Exercise prompt –
Which lines below contain the word "field"? Copy each of them in full.

The data –
——

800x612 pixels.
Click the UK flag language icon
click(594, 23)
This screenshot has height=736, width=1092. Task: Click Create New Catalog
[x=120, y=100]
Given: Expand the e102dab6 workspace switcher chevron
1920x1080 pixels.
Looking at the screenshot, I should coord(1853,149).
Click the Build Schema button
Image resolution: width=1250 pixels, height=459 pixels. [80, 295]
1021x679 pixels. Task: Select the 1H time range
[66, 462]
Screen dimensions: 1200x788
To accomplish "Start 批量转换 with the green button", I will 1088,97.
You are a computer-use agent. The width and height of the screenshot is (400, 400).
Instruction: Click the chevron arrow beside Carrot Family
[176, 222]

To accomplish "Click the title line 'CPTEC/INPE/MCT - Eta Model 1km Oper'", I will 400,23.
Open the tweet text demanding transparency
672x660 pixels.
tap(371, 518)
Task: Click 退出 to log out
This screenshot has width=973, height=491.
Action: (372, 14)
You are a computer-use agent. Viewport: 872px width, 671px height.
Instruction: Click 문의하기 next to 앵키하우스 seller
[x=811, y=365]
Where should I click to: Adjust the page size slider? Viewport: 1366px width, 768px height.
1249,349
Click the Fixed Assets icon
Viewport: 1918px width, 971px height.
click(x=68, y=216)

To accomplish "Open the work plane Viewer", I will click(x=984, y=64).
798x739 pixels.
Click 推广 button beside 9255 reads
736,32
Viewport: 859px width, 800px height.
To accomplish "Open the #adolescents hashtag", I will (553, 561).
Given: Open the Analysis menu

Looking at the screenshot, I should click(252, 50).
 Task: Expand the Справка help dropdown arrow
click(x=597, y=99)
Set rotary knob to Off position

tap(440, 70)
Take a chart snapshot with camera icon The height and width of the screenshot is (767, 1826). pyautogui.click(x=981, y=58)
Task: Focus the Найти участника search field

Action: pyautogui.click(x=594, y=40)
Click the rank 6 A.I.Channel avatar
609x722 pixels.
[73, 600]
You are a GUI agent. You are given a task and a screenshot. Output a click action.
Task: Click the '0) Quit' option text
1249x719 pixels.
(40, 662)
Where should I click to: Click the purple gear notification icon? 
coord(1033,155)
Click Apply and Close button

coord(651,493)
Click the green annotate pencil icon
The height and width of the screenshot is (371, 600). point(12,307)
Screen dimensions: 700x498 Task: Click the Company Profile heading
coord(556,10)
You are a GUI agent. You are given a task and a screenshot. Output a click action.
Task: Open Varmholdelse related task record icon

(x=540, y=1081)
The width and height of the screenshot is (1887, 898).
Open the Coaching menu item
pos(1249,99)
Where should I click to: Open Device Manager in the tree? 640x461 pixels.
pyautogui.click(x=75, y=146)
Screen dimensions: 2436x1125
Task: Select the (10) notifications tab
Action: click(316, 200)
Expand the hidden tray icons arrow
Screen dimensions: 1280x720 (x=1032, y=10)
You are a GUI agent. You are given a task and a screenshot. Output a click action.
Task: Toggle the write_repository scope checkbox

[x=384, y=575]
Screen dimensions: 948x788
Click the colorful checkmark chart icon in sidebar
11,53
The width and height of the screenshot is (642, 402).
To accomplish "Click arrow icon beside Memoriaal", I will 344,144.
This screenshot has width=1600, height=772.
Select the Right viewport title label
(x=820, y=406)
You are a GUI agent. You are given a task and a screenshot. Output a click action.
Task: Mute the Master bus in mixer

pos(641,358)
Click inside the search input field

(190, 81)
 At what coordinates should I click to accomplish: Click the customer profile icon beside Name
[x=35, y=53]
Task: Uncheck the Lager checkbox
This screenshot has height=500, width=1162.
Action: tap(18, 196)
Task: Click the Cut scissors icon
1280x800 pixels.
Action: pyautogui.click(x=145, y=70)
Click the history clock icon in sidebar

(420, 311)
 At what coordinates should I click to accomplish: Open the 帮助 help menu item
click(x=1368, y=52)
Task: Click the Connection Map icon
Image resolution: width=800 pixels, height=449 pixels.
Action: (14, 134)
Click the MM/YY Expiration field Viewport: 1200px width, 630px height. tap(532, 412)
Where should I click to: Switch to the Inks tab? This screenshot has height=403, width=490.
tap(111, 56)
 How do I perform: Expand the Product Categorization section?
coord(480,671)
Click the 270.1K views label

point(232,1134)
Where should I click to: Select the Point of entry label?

——

Output of the task –
Task: Focus the Найти участника search field
Click inside the search input field
Click the MM/YY Expiration field Viewport: 1200px width, 630px height. tap(532, 412)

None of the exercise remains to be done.